◆ **Фрагмент источника**
'''
Столкновение концепций Тынянова и Турбина определяет нашу задачу. Стих или сюжет? Какое начало доминирует в «Евгении Онегине»? Действительно ли они уравновешены в структуре текста и, если да, то каким образом? Возникновение чрезвычайно собранной и направленной тыняновской теории пушкинского романа, ее безусловное воздействие на самые актуальные и оригинальные толкования онегинского текста, независимо от согласия или противостояния ей, возвращают заново, казалось бы, навсегда исчерпанную альтернативу. Взгляд Тынянова на стиховую природу «Евгения Онегина» поставил преграду толкованиям текста в жанре социально-психологического романа с типическими характерами и бытовым фоном. Однако преграды – преградами, а толкования в духе «энциклопедии русской жизни» не только не исчезли, но сохранили свою самостоятельность, оставив за собою собственный метаязык и отдельное русло понимания вне стихотворной поэтики. Более того – и это еще одно осложнение – «Евгений Онегин» как бы генерировал две научных отрасли, которые говорят на разных языках и не нуждаются во взаимной полемике. Между ними уже невозможен спор, который происходит у Турбина с Тыняновым, потому что позиции двух последних еще сохраняют общее основание и соединительные мостки.
   Какое выяснение или уточнение позиций может произойти при сопоставлении формулировок двух современных исследователей, О. А. Проскурина и В. В. Мусатова? О. А. Проскурин переводит «Евгения Онегина» в статус «романа о стихах», пишет, что «множество особенностей структуры "Евгения Онегина" не являются романными в собственном смысле слова», что «тип развертывания материала органически свойствен структуре лирического стихотворения», что «персонажи романа в стихах во многом выступают представителями разных поэтических (по преимуществу лирических) жанров».[102] В. В. Мусатов, рассматривая структуру «Евгения Онегина», видит ее следующим образом: «При огромной важности внефабульных элементов пушкинского романа он тем не менее сюжетно выстроен, и логика событийного развития в нем прочерчена очень четко. (…)…конец романа говорит о полной исчерпанности взаимоотношений главных его героев, о том, что логически линия Татьяны и Онегина (так же, как Ольги и Ленского) завершена. (…) Отношения Онегина и Татьяны… как будто ломает случайность (гибель Ленского на дуэли), но в конце концов все случайности у Пушкина мотивированы логикой характеров».[103]
   Совершенно очевидно, что оба приведенных описания возможны лишь с опорой на взаимоисключающие основания, иначе говоря, на два различных способа конструирования литературного предмета, выбор между которыми зависит от читателя-исследователя. Оказывается, если в «романе в стихах» актуализировать стихи, то получится одно, и если роман, то другое. Ю. Н. Тынянов, для которого «Евгений Онегин» был едва ли не краеугольным камнем его общей теоретической концепции, развернутой в книге «Проблема стихотворного языка» (1924), вывел в заключение следующую формулу: «Перспектива стиха преломляет сюжетную перспективу».[104] «Перспектива стиха», по Тынянову, – это перспектива слова, и поэтому, вопреки Турбину, «примат словесного плана» в «Евгении Онегине» остается неопровержимым.
'''
Листинг данных
'''
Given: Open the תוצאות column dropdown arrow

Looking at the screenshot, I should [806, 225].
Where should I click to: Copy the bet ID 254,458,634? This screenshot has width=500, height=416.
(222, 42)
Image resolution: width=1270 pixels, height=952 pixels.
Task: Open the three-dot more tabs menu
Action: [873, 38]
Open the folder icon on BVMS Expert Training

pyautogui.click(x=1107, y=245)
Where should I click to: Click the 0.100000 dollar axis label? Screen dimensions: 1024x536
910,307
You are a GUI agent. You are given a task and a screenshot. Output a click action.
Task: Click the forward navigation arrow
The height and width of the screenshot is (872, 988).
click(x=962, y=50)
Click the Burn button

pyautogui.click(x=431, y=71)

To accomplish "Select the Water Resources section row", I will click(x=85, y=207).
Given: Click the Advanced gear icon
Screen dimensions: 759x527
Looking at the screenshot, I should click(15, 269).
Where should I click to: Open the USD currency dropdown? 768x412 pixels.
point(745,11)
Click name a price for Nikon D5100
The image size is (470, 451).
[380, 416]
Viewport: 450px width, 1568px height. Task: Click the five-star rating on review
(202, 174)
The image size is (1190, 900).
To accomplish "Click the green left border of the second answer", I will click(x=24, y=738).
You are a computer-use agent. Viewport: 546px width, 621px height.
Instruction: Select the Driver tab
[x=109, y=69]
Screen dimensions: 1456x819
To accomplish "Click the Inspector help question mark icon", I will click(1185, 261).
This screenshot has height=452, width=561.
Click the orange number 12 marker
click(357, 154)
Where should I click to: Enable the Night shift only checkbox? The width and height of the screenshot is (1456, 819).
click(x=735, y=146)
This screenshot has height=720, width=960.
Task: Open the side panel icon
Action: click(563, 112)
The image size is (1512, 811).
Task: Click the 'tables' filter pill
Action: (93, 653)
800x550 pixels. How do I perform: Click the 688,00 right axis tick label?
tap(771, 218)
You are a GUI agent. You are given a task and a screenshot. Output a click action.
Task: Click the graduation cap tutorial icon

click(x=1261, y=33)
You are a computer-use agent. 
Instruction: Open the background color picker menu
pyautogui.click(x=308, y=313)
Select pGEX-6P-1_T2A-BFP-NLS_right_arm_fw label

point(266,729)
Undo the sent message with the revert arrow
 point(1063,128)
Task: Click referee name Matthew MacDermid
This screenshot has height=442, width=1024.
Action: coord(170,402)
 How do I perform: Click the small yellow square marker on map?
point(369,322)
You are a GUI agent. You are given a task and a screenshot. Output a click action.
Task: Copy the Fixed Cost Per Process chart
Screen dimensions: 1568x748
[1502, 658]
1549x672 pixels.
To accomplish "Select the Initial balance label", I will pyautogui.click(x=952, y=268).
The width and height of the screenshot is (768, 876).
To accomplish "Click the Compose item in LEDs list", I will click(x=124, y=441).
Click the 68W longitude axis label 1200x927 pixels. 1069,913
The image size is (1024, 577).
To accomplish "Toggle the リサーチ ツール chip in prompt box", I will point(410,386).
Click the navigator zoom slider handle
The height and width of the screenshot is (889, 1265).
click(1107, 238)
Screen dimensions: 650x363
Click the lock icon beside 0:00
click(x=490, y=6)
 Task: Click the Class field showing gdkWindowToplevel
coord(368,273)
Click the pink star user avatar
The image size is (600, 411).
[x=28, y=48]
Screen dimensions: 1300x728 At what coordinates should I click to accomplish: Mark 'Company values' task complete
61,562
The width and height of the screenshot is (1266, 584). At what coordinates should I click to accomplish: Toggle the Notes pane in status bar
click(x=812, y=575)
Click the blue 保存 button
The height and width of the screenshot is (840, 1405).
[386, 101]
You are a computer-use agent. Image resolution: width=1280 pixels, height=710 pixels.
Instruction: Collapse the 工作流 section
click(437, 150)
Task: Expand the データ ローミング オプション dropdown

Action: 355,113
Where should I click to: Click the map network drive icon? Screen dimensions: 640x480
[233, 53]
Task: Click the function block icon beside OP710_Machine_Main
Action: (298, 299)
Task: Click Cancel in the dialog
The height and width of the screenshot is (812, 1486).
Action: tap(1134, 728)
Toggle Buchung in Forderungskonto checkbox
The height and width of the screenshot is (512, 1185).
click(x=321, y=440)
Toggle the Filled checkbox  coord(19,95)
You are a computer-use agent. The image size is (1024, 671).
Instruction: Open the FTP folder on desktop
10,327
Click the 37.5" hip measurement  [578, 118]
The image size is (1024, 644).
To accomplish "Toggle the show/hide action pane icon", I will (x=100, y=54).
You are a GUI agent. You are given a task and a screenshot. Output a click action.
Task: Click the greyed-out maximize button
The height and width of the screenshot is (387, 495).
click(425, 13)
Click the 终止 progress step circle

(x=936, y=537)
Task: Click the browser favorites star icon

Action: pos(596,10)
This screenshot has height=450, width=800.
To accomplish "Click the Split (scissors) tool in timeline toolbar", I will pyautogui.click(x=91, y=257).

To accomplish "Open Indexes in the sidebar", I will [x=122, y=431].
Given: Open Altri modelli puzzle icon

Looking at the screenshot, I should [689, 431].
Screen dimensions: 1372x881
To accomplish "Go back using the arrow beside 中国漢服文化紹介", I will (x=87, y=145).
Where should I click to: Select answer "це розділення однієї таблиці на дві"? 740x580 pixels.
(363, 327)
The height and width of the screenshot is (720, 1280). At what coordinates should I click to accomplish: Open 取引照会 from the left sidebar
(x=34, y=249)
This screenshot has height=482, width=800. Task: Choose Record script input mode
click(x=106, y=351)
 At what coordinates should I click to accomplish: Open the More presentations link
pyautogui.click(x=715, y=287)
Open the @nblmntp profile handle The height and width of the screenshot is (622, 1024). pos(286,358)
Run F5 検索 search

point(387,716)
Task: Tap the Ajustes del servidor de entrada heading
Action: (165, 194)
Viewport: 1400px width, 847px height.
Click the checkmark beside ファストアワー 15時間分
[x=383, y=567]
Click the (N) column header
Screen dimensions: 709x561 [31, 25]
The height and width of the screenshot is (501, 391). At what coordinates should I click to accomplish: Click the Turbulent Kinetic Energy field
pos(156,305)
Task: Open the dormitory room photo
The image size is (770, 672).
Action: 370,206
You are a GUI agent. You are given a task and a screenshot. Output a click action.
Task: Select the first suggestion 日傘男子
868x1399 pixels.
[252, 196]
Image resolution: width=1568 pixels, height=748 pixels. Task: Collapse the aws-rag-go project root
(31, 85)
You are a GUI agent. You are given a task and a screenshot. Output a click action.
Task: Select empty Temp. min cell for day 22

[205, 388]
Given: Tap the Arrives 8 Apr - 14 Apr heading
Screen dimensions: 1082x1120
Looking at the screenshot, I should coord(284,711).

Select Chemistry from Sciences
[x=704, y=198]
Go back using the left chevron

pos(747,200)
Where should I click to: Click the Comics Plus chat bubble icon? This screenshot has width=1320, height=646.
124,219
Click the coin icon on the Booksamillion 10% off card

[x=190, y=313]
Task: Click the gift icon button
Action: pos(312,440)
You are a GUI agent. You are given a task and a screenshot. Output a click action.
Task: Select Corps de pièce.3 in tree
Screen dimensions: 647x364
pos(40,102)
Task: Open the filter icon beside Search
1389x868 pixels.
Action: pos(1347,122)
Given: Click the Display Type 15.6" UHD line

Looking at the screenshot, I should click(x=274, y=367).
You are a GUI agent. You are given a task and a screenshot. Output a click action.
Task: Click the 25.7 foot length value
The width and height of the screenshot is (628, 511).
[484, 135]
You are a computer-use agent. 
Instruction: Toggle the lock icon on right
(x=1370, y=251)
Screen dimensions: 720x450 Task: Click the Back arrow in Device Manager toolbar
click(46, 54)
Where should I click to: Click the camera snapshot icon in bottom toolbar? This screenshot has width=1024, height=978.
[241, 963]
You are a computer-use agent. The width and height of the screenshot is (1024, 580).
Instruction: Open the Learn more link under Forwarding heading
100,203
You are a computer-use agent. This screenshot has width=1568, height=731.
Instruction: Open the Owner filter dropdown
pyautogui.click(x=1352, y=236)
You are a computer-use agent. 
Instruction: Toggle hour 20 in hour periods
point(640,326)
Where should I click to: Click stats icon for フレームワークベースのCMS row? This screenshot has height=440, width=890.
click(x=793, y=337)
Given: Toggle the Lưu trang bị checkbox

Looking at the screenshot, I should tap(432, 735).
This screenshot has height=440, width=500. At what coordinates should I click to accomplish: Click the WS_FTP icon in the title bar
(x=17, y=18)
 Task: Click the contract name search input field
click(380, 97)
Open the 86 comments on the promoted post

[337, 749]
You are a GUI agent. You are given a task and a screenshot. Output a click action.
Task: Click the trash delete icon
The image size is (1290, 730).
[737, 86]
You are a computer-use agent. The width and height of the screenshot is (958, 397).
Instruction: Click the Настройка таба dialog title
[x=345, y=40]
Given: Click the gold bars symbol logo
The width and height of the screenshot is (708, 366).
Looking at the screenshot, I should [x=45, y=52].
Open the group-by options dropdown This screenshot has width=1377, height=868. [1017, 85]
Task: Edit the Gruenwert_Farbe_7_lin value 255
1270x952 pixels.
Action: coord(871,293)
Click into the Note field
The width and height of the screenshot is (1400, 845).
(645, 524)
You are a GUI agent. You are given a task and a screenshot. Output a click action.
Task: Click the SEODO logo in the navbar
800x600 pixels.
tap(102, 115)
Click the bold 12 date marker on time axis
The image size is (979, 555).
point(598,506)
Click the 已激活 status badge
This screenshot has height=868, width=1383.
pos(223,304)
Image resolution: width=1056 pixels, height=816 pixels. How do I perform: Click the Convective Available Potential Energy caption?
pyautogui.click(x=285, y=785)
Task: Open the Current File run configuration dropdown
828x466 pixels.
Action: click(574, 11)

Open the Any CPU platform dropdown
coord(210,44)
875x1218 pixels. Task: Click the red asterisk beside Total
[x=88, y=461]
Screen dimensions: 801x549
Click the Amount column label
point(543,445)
'''
◆ **Задания**
1. Ответьте по фрагменту о «Евгении Онегине»:
(а) В какой статус, по словам фрагмента, О. А. Проскурин переводит «Евгения Онегина»?
(б) В какой книге Ю. Н. Тынянов развернул свою общую теоретическую концепцию и в каком году она вышла?
(в) Толкованиям текста в каком жанре, согласно фрагменту, поставил преграду взгляд Тынянова на стиховую природу романа?
2. Воспроизведите дословно строки записей, начиная с первой и заканчивая строкой, содержащей «click(357, 154)», включительно.
Текст и записи взяты из разных источников.

◆ **Решённые задачи**
1.
(а) В статус «романа о стихах».
(б) В книге «Проблема стихотворного языка», 1924 год.
(в) В жанре социально-психологического романа с типическими характерами и бытовым фоном.

2.
Given: Open the תוצאות column dropdown arrow

Looking at the screenshot, I should [806, 225].
Where should I click to: Copy the bet ID 254,458,634? This screenshot has width=500, height=416.
(222, 42)
Image resolution: width=1270 pixels, height=952 pixels.
Task: Open the three-dot more tabs menu
Action: [873, 38]
Open the folder icon on BVMS Expert Training

pyautogui.click(x=1107, y=245)
Where should I click to: Click the 0.100000 dollar axis label? Screen dimensions: 1024x536
910,307
You are a GUI agent. You are given a task and a screenshot. Output a click action.
Task: Click the forward navigation arrow
The height and width of the screenshot is (872, 988).
click(x=962, y=50)
Click the Burn button

pyautogui.click(x=431, y=71)

To accomplish "Select the Water Resources section row", I will click(x=85, y=207).
Given: Click the Advanced gear icon
Screen dimensions: 759x527
Looking at the screenshot, I should click(15, 269).
Where should I click to: Open the USD currency dropdown? 768x412 pixels.
point(745,11)
Click name a price for Nikon D5100
The image size is (470, 451).
[380, 416]
Viewport: 450px width, 1568px height. Task: Click the five-star rating on review
(202, 174)
The image size is (1190, 900).
To accomplish "Click the green left border of the second answer", I will click(x=24, y=738).
You are a computer-use agent. Viewport: 546px width, 621px height.
Instruction: Select the Driver tab
[x=109, y=69]
Screen dimensions: 1456x819
To accomplish "Click the Inspector help question mark icon", I will click(1185, 261).
This screenshot has height=452, width=561.
Click the orange number 12 marker
click(357, 154)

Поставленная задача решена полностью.